- [Task statement]
Which lines below hold the word "computer"? Copy all of them.

- [Recorded data]
-- Opening Marker --

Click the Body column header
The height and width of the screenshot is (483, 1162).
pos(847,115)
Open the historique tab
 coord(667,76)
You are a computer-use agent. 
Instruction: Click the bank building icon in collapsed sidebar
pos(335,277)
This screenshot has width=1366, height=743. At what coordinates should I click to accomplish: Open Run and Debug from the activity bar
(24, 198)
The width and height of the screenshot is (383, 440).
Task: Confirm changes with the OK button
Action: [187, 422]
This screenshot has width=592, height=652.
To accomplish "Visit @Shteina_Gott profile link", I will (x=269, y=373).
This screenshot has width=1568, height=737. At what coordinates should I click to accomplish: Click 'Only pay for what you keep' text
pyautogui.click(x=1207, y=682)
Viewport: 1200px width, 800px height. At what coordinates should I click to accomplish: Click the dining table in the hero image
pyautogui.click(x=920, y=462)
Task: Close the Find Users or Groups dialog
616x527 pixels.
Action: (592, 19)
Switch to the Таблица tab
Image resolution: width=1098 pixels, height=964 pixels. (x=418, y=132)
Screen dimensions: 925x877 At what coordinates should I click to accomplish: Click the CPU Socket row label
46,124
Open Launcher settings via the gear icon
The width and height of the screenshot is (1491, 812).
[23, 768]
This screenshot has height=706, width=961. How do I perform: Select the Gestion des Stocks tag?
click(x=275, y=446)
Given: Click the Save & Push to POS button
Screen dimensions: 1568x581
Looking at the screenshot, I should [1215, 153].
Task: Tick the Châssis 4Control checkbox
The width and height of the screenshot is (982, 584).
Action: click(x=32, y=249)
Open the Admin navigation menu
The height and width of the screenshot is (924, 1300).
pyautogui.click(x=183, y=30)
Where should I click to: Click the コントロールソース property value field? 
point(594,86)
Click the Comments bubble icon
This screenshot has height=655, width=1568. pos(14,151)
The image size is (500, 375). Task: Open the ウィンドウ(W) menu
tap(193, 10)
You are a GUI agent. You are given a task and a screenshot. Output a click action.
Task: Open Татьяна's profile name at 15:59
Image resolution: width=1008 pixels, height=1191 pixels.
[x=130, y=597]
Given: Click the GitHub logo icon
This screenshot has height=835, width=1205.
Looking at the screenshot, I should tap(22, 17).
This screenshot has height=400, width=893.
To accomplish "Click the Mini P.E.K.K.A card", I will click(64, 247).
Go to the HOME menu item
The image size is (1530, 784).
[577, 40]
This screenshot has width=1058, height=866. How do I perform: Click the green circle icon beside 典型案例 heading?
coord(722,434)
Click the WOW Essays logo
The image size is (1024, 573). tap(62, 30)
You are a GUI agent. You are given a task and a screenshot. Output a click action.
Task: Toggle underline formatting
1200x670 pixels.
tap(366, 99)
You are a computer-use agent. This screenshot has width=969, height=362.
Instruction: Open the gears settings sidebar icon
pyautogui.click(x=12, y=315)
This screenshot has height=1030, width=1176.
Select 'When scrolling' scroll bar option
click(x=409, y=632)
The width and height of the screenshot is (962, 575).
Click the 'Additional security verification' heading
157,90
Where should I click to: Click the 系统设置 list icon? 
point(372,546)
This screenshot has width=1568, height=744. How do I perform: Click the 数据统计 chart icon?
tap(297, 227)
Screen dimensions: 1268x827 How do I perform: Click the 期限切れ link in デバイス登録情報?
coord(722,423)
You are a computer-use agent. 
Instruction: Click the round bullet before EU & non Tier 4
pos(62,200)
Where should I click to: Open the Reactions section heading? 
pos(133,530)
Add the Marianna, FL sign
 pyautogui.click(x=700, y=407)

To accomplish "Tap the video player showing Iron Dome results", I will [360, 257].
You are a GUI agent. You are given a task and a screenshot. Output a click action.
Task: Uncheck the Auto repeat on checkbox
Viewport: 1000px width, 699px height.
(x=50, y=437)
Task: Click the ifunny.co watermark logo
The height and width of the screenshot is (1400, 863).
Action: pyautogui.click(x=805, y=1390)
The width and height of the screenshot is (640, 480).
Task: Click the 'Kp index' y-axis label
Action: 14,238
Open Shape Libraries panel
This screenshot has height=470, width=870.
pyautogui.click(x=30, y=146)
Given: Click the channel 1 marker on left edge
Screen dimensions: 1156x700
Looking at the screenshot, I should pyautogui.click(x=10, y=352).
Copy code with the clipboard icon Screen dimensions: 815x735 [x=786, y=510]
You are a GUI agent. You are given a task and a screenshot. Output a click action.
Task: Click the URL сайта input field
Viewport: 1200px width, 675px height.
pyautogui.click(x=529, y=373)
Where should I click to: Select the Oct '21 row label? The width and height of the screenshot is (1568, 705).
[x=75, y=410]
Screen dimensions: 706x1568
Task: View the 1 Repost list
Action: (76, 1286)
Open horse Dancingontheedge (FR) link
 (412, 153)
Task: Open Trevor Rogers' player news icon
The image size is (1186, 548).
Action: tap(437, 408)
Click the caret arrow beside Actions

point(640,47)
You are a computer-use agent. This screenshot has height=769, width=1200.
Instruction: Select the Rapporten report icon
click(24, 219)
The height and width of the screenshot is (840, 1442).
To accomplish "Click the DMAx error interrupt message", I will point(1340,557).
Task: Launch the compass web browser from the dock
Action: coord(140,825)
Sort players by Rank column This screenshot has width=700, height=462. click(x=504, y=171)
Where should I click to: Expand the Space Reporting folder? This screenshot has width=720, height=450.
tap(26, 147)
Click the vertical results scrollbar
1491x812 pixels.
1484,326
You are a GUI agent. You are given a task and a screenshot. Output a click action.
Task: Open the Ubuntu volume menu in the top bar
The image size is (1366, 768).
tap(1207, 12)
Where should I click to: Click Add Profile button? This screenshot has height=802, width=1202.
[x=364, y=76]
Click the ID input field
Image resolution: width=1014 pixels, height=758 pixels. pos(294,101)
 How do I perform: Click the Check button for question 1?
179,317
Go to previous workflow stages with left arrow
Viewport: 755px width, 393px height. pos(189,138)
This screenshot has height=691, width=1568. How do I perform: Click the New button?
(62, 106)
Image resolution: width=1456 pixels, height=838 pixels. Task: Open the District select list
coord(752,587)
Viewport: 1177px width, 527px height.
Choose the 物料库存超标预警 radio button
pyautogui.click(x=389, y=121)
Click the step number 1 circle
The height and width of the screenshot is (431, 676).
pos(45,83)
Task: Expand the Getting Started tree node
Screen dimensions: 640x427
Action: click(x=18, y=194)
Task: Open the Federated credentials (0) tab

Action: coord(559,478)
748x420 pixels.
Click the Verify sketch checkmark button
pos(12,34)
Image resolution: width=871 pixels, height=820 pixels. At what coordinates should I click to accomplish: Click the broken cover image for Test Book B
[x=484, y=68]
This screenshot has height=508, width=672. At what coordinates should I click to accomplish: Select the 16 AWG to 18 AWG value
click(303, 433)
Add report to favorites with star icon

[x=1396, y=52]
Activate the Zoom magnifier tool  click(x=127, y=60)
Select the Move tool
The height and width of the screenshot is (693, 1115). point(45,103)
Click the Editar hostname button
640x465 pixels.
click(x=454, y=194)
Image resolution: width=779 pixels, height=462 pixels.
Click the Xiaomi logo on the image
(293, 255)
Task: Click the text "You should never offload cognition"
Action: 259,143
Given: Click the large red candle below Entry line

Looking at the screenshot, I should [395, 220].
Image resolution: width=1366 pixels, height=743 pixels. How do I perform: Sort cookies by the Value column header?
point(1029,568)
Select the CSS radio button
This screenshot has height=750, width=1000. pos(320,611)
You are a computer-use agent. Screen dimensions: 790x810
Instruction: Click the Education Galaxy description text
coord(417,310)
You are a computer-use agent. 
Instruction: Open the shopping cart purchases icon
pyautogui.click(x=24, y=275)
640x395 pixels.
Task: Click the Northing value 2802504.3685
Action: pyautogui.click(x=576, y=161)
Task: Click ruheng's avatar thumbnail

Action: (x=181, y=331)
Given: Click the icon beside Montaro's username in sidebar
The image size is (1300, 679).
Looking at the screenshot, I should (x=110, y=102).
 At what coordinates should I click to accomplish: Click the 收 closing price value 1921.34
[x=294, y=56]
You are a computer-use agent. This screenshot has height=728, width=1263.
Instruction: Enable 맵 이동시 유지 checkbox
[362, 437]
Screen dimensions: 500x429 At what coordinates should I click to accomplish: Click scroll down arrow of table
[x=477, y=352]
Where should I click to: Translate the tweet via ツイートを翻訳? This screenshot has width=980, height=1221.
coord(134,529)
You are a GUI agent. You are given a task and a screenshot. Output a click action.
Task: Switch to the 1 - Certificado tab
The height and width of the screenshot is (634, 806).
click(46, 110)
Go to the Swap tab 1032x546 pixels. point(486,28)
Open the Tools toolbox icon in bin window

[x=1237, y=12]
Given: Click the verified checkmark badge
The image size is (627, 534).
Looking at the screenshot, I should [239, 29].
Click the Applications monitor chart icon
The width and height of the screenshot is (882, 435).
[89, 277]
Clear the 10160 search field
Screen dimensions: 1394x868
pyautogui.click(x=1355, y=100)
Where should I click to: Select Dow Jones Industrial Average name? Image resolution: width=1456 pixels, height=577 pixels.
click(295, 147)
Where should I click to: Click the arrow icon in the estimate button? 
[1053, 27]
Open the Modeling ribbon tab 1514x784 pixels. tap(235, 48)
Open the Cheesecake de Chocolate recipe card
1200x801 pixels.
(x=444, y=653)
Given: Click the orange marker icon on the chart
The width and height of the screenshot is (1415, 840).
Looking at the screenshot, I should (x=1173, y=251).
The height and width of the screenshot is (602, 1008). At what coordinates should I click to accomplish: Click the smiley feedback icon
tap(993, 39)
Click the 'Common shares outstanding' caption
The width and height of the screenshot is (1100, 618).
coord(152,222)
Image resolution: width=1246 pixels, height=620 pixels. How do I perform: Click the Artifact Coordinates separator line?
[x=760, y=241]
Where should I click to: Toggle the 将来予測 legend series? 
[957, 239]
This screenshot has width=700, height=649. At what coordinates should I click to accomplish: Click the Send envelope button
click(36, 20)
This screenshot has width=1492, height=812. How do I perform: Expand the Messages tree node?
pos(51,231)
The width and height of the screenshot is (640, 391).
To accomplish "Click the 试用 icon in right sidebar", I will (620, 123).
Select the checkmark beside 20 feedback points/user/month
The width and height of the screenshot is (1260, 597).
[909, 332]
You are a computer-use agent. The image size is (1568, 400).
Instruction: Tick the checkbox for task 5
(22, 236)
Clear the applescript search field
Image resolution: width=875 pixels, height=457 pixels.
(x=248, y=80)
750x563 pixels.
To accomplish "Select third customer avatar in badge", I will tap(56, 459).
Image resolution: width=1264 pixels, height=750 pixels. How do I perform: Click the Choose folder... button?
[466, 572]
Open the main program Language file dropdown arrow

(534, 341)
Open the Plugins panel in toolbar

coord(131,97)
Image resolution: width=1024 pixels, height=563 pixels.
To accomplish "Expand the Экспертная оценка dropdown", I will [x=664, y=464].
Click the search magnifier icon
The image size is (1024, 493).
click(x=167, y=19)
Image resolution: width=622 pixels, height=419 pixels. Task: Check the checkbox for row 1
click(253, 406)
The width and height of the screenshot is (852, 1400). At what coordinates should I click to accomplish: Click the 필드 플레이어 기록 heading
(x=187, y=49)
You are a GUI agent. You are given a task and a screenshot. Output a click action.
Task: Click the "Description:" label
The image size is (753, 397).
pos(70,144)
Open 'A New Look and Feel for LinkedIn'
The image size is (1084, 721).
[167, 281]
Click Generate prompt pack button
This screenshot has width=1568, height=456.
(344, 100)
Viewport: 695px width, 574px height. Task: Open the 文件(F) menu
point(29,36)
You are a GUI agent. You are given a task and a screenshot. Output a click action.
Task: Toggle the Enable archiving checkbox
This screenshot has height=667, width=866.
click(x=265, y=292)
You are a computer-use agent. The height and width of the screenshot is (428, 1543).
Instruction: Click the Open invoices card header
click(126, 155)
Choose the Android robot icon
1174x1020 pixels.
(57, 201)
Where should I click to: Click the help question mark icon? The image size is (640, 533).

-- Closing Marker --

- [The answer]
You are a computer-use agent. 
You are a computer-use agent. This screenshot has width=969, height=362.
You are a computer-use agent. 
You are a computer-use agent. This screenshot has height=769, width=1200.
You are a computer-use agent. Screen dimensions: 790x810
You are a computer-use agent. 
You are a computer-use agent. This screenshot has height=728, width=1263.
You are a computer-use agent. The image size is (1568, 400).
You are a computer-use agent. The height and width of the screenshot is (428, 1543).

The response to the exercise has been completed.